Your answer should hold all lines of the entries that include the word "will".

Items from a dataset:

- Opening Delimiter -

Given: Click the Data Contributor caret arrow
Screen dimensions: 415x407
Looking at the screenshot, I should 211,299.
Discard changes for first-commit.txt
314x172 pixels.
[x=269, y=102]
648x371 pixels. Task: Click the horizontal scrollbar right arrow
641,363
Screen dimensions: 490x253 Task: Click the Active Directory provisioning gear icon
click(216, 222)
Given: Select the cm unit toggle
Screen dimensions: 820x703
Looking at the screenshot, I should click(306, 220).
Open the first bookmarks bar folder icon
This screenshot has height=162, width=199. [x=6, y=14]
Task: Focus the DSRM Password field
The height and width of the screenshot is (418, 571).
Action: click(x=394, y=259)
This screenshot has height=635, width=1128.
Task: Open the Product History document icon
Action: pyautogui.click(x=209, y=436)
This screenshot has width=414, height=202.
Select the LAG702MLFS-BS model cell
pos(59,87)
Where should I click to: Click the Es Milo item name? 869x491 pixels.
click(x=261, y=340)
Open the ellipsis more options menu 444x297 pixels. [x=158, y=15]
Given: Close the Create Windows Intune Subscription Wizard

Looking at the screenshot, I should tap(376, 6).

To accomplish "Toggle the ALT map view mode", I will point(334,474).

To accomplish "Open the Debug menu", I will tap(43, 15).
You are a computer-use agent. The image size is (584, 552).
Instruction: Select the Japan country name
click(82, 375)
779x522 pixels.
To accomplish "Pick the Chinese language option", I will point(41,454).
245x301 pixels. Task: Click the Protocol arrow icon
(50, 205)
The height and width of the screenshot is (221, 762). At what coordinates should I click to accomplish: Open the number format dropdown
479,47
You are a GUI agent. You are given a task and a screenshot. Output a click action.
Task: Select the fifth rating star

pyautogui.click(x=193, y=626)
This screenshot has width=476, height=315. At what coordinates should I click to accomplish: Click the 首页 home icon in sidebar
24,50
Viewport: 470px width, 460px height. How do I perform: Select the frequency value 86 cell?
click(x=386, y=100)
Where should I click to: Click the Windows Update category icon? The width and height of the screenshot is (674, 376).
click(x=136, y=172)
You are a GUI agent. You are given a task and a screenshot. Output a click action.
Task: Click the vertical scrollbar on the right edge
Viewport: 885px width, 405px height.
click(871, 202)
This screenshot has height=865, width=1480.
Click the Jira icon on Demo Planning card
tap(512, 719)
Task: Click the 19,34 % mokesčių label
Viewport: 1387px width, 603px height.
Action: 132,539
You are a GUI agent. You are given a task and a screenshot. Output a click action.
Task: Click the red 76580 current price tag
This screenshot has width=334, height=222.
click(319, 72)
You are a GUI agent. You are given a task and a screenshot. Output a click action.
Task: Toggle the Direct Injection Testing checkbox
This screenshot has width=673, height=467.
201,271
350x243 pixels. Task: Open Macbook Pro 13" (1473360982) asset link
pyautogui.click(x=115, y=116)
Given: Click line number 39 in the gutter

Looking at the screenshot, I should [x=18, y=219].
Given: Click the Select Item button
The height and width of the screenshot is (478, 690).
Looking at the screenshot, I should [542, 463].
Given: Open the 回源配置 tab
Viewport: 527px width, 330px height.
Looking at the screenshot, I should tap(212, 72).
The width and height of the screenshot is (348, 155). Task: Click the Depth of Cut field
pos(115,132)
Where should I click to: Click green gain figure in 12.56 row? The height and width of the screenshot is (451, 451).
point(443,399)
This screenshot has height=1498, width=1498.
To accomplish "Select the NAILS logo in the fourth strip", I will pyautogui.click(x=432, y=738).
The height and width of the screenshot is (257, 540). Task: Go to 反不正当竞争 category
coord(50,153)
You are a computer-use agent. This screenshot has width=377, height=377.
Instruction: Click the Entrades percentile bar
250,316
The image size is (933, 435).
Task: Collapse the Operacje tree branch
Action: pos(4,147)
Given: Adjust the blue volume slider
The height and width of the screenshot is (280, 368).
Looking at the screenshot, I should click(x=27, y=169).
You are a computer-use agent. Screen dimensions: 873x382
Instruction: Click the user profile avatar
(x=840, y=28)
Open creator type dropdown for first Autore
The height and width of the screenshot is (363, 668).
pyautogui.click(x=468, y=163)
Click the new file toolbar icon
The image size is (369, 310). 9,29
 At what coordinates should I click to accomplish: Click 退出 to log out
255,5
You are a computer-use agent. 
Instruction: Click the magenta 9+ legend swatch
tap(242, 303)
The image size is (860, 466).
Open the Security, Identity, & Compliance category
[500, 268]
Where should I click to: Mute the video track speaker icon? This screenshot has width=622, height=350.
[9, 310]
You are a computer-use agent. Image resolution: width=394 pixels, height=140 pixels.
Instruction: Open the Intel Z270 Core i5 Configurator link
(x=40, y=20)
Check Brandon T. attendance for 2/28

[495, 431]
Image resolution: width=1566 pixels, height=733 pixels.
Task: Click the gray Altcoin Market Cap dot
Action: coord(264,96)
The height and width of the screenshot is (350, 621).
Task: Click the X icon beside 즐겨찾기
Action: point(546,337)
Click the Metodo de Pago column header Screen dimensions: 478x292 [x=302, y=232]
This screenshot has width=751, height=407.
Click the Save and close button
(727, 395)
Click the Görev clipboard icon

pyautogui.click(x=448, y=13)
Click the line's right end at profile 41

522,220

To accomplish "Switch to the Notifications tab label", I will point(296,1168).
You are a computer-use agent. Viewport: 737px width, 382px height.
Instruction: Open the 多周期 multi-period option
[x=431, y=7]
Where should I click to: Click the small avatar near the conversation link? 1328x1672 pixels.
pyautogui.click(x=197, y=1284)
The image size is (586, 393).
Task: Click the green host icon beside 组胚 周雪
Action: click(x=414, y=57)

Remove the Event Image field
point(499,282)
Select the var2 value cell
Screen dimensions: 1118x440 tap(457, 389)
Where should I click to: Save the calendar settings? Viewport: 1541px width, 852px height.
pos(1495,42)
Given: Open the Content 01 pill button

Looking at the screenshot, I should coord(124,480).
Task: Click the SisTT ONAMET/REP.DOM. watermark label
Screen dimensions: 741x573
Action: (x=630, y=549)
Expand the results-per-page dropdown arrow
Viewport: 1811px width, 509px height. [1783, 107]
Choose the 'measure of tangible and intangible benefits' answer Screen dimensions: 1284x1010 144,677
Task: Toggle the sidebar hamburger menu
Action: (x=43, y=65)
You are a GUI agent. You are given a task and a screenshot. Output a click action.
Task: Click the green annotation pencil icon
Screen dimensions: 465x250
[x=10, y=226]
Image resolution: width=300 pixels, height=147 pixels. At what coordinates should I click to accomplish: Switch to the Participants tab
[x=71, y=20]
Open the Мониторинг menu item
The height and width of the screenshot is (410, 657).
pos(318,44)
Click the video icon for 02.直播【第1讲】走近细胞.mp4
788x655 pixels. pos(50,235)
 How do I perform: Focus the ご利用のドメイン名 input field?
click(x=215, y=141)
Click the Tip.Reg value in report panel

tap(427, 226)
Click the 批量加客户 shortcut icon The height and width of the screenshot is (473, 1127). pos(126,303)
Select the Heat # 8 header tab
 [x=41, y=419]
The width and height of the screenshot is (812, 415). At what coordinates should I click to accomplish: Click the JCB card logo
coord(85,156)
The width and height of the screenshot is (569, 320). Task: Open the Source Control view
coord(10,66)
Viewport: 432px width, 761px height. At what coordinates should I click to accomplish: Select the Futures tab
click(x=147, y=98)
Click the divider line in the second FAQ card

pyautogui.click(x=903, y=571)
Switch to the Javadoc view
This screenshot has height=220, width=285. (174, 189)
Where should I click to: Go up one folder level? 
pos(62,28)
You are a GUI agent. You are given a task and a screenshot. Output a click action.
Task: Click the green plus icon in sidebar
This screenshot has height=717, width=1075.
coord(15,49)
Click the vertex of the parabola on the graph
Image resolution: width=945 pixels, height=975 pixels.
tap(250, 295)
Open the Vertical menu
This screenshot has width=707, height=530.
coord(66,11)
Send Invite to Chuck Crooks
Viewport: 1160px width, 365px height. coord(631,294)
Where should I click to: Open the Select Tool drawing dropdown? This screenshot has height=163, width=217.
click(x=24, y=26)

- Closing Delimiter -

▶ [Output of the exercise]:
To accomplish "Toggle the ALT map view mode", I will point(334,474).
To accomplish "Open the Debug menu", I will tap(43, 15).
To accomplish "Pick the Chinese language option", I will point(41,454).
To accomplish "Select the NAILS logo in the fourth strip", I will pyautogui.click(x=432, y=738).
To accomplish "Switch to the Notifications tab label", I will point(296,1168).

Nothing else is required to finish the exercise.